作业说明: 请将以下全部记录重写一遍，把其中的“Instruction”一律替换为“Command”，其余内容保持不变；答案中不要包含图片。

数据集中所含记录:

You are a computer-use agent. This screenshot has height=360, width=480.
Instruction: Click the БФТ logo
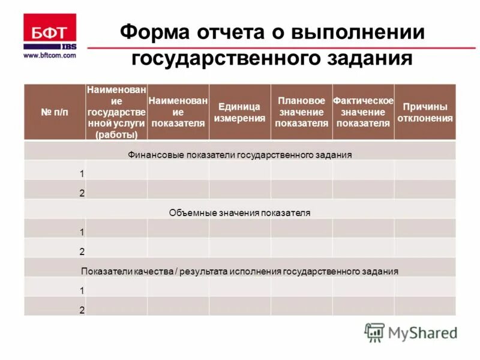(x=49, y=33)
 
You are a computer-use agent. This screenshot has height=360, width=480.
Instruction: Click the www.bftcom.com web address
(x=50, y=55)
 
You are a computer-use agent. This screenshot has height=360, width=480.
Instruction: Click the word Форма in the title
(x=152, y=32)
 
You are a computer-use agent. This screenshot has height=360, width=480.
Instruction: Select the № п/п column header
(x=55, y=113)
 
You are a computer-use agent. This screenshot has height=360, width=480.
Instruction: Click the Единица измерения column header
(x=239, y=112)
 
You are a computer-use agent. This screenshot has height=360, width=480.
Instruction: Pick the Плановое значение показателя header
(x=301, y=112)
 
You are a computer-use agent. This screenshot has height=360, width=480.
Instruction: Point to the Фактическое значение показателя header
(x=363, y=112)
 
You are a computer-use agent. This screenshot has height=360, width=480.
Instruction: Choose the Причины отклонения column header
(x=425, y=112)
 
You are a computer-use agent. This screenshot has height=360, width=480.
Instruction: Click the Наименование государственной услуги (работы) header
(x=116, y=113)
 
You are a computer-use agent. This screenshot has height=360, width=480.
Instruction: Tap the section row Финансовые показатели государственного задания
(x=239, y=155)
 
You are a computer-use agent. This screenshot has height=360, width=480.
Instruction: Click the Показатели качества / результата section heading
(x=239, y=271)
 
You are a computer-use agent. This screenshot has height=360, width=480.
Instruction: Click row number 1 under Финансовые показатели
(x=82, y=173)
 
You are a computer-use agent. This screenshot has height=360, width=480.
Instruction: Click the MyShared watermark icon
(x=375, y=332)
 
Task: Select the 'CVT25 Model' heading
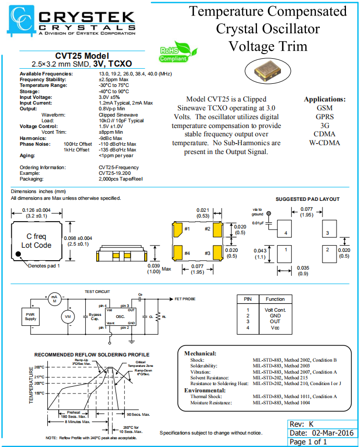(82, 56)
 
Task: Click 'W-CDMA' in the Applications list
(324, 143)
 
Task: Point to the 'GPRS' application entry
(324, 116)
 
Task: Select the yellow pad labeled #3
(217, 253)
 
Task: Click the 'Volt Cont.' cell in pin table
(275, 310)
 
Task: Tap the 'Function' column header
(275, 299)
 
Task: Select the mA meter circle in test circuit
(54, 299)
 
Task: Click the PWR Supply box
(31, 316)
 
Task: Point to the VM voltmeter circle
(67, 316)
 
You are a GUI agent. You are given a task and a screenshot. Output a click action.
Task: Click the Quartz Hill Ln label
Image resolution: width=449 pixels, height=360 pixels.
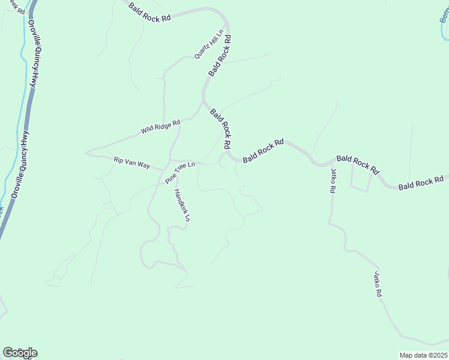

任务结果:
You are a computer-use agent. This screenshot has height=360, width=480.
Command: Click the БФТ logo
(x=49, y=33)
 
You are a computer-use agent. This screenshot has height=360, width=480.
Command: Click the www.bftcom.com web address
(x=50, y=55)
 
You are a computer-use agent. This screenshot has height=360, width=480.
Command: Click the word Форма in the title
(x=152, y=32)
 
You are a computer-use agent. This screenshot has height=360, width=480.
Command: Select the № п/п column header
(x=55, y=113)
 
You are a computer-use agent. This screenshot has height=360, width=480.
Command: Click the Единица измерения column header
(x=239, y=112)
 
You are a computer-use agent. This screenshot has height=360, width=480.
Command: Pick the Плановое значение показателя header
(x=301, y=112)
 
You are a computer-use agent. This screenshot has height=360, width=480.
Command: Point to the Фактическое значение показателя header
(x=363, y=112)
 
You are a computer-use agent. This screenshot has height=360, width=480.
Command: Choose the Причины отклонения column header
(x=425, y=112)
 
You are a computer-use agent. This screenshot has height=360, width=480.
Command: Click the Наименование государственной услуги (работы) header
(x=116, y=113)
 
You are a computer-use agent. This screenshot has height=360, width=480.
Command: Tap the section row Финансовые показатели государственного задания
(x=239, y=155)
 
You are a computer-use agent. This screenshot has height=360, width=480.
Command: Click the Показатели качества / результата section heading
(x=239, y=271)
 
You are a computer-use agent. This screenshot has height=360, width=480.
Command: Click row number 1 under Финансовые показатели
(x=82, y=173)
 
You are a computer-use agent. This screenshot has height=360, width=480.
Command: Click the MyShared watermark icon
(x=375, y=332)
 
Task: Select the 'CVT25 Model' heading
(82, 56)
 
Task: Click 'W-CDMA' in the Applications list
(324, 143)
 
Task: Point to the 'GPRS' application entry
(324, 116)
 
Task: Select the yellow pad labeled #3
(217, 253)
 
Task: Click the 'Volt Cont.' cell in pin table
(275, 310)
 
Task: Tap the 'Function' column header
(275, 299)
 
Task: Select the mA meter circle in test circuit
(54, 299)
 
Task: Click the PWR Supply box
(31, 316)
 
Task: Point to the VM voltmeter circle
(67, 316)
 
You are a GUI agent. You are given a task and a screenshot. Output a click action.
Task: Click the Quartz Hill Ln label
Image resolution: width=449 pixels, height=360 pixels.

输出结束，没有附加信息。